You’ve got a SLR and are planning a long hike (like the TMB trip I’ll be on in a few weeks). You don’t want to just hang the camera around your neck, or to have to drop the backpack every time you want to take a photograph. You’ve spent some time researching dedicated camera backpacks such as the LowePro backpacks at Amazon.co.uk or Amazon.com, and have tried to find hybrids that are good for both carrying a camera and being practical on a long hike, but haven’t had much joy. That’s where I was about a month ago.
After reading many of the discussions on the camera forums, I came to the conclusion that rather than a hybrid or specialist photography rucksack with many compromises, that I should stick to a classic hiking rucksack to get the best weight, practicality and comfort. I tried a LowePro TopLoader, but felt that it took up too much space both within the rucksack and on a belt or harness; so now plan to protect the camera and lenses with individual neoprene cases, stored within the body of the rucksack.
Taking the design conceptfrom the original drop-down camera-attached leather cases, I’ve found a range of neoprene cases from Zing that allow you to protect the camera without taking up too much space. When on the camera, they allow you to continue to use the shoulder straps of the camera. When shooting, you can leave the case attached to one of the straps, so that it is ready for when you’ve finished shooting.

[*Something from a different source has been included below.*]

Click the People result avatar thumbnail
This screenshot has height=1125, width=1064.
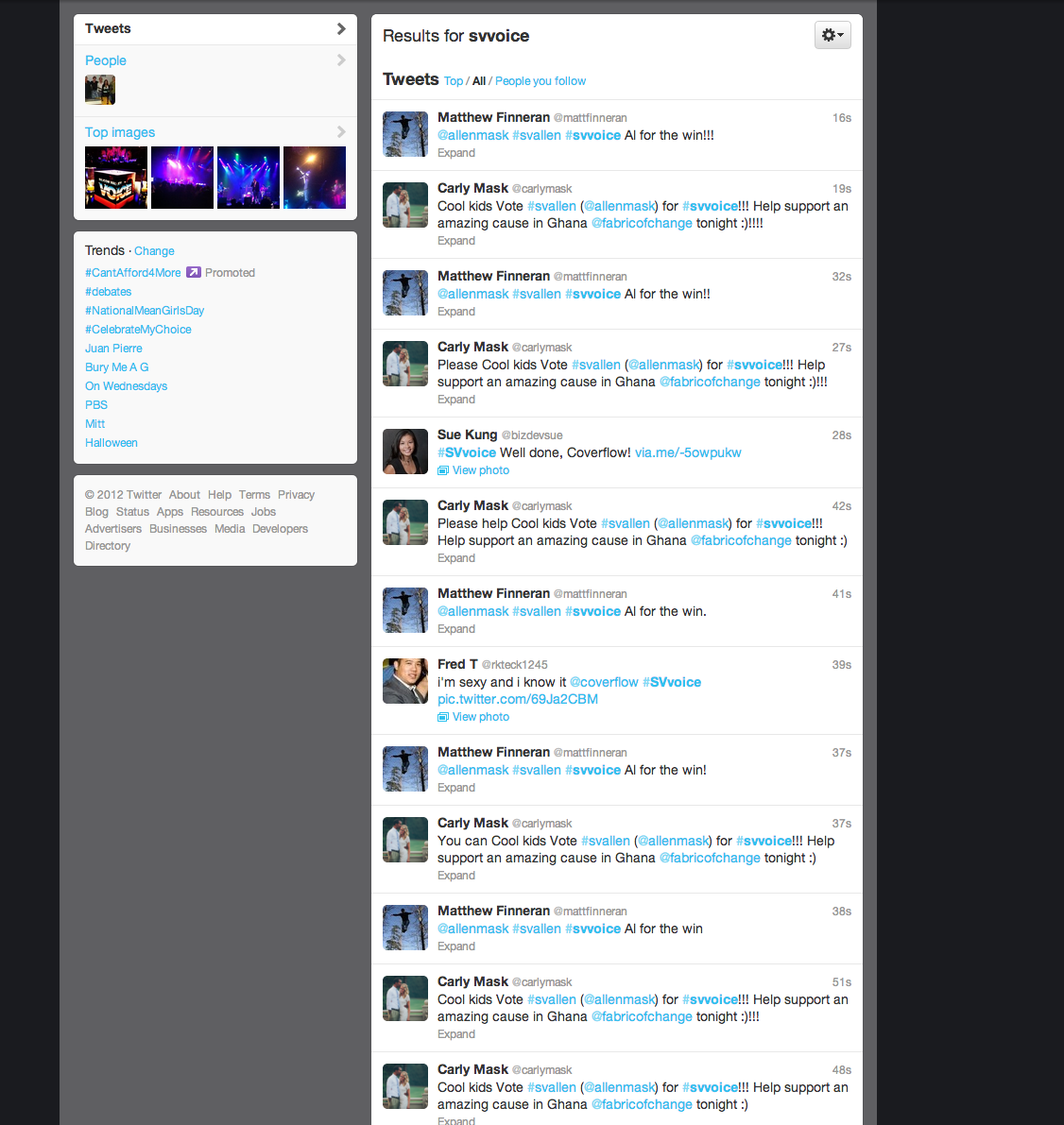point(100,91)
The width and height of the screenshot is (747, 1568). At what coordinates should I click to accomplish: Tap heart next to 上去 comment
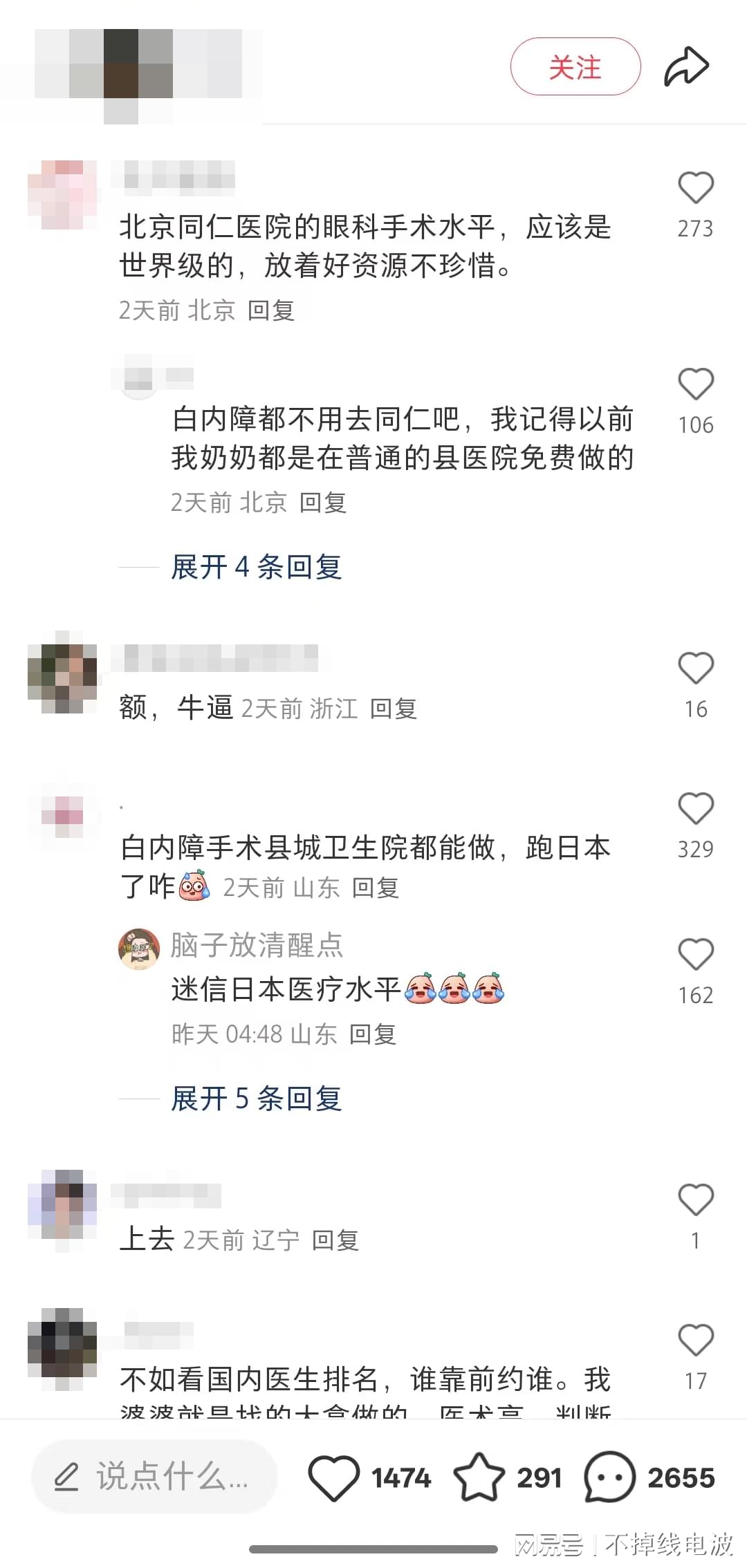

The next component my system needs is some way to support the camera ready for quick access, without packing it away in the rucksack. I tried a top loader style pack on my belt, but it wasn’t quite right. I then found a neoprene strap with a detachable camera mounting system from Kata on Terry White’s blog. When combined with a suitable backpack with D-rings, or similar - this allows you to support the weight of the camera by balancing it against the weight of the pack. The strap is well constructed, with reasonably solid and easy-to-use clips.
The pack I’ve bought didn’t have D-rings, however the straps do have a spot where you can place a carabiner. I found the s-biner at amazon.com and .co.ukwhich seems to do a nice job of providing a solid connection for the clips from the Kata strap. A pair of size 2 or 3 s-biners look like they will support the camera.
I may also add a third s-biner to make a connection between the zing case and my waist strap to stop the camera from bouncing around when walking.
I plan to take a test hike at the weekend to trial this solution, but initial results are looking good so far.